◆ **Exercise data**:
/---

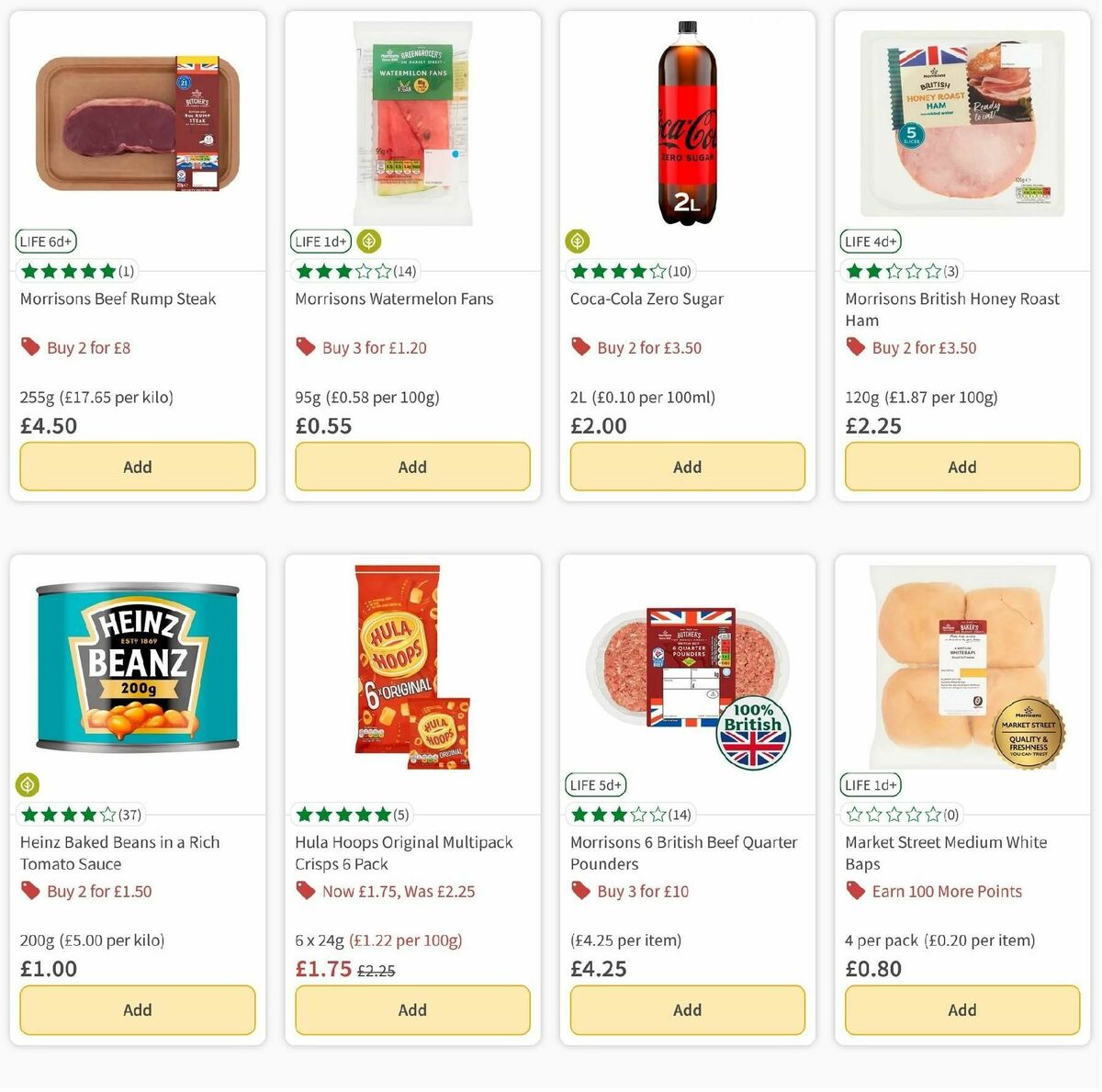The image size is (1102, 1092).
Task: Click the LIFE 6d+ badge on Beef Rump Steak
Action: tap(45, 242)
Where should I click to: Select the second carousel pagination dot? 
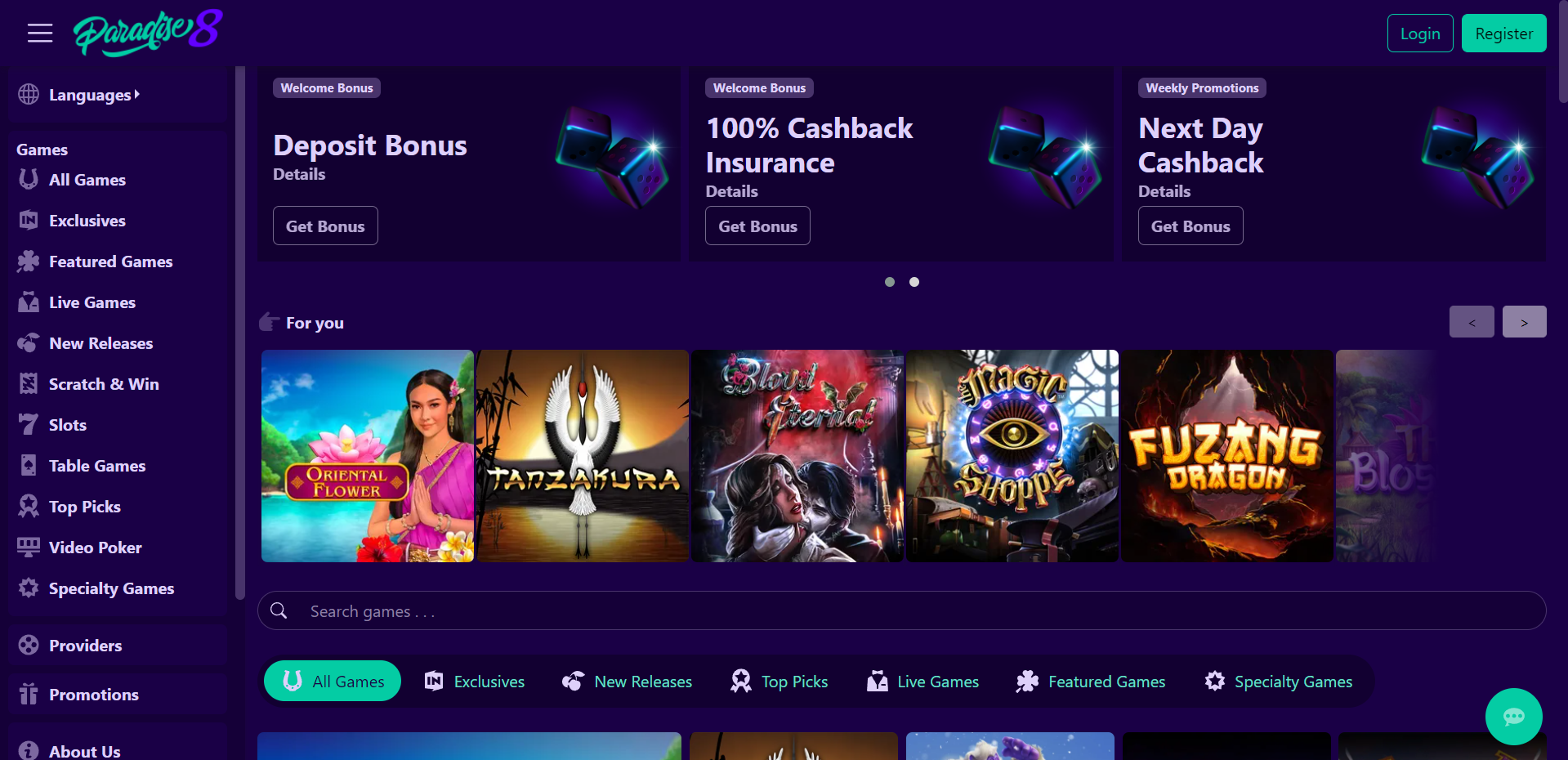(914, 282)
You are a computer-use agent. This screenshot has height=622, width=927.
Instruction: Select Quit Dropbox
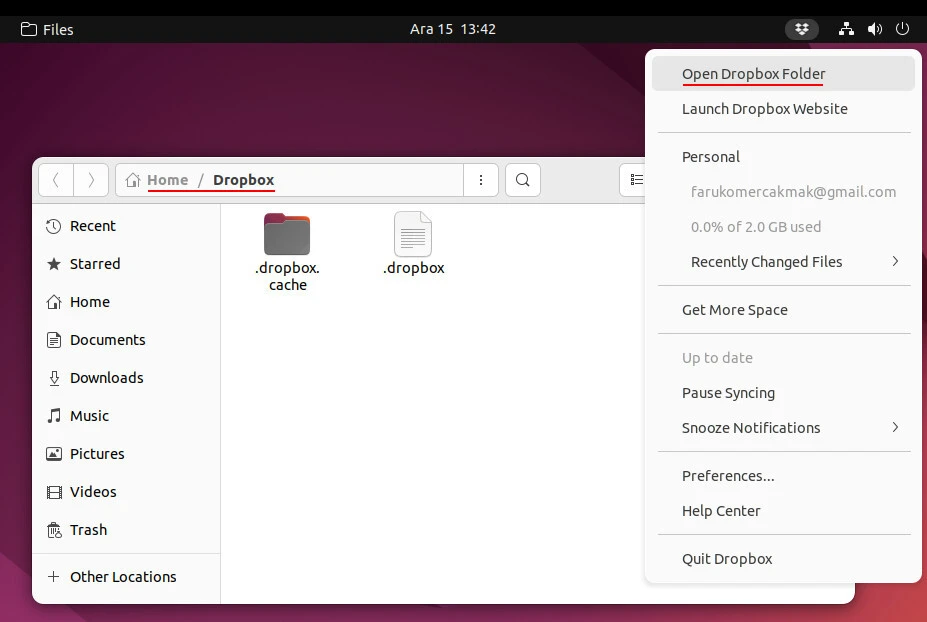(727, 559)
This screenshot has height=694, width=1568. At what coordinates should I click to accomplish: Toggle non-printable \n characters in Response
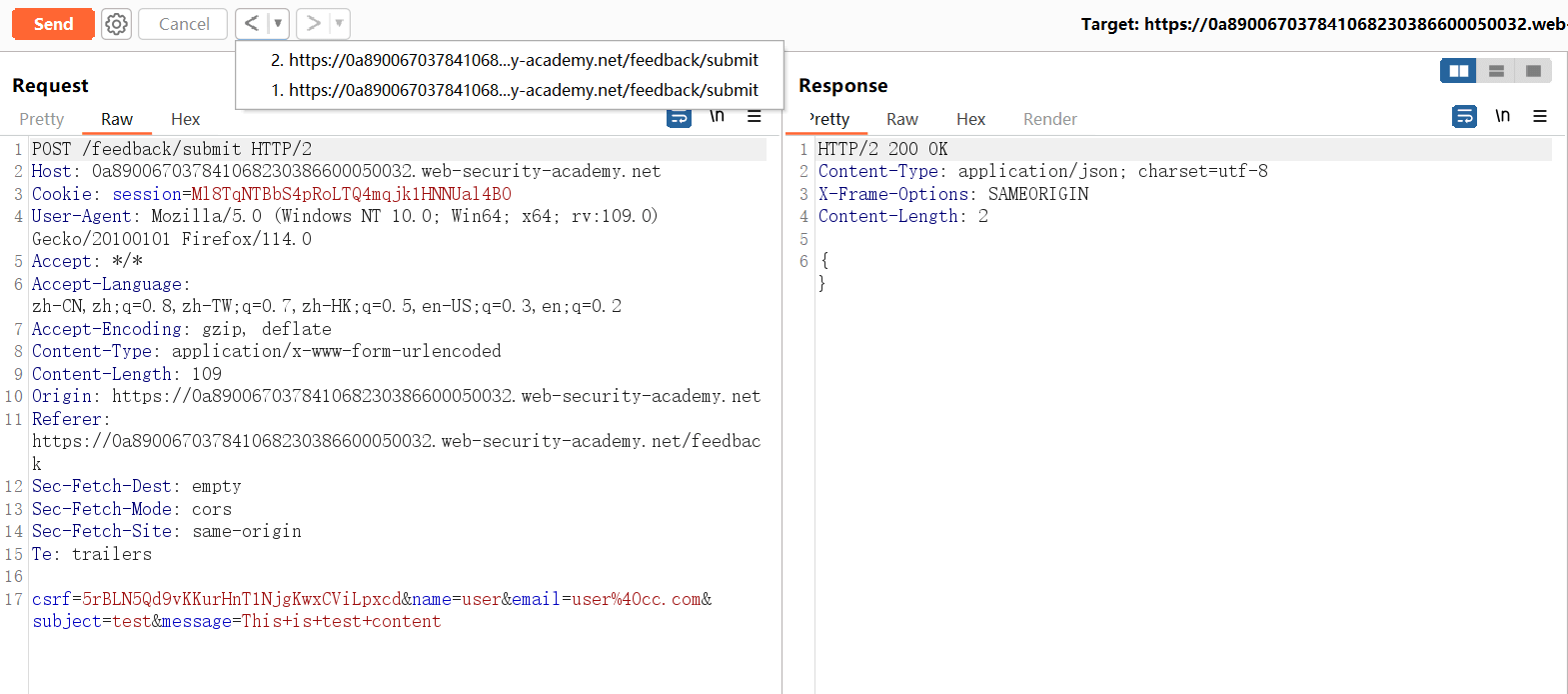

\---

◆ **What is needed**:
Copy the lines that hold the word "This". Take them from the records above.

◆ **Answer box**:
You are a computer-use agent. This screenshot has height=622, width=927.
This screenshot has height=694, width=1568. At what coordinates should I click to accomplish: Toggle non-printable \n characters in Response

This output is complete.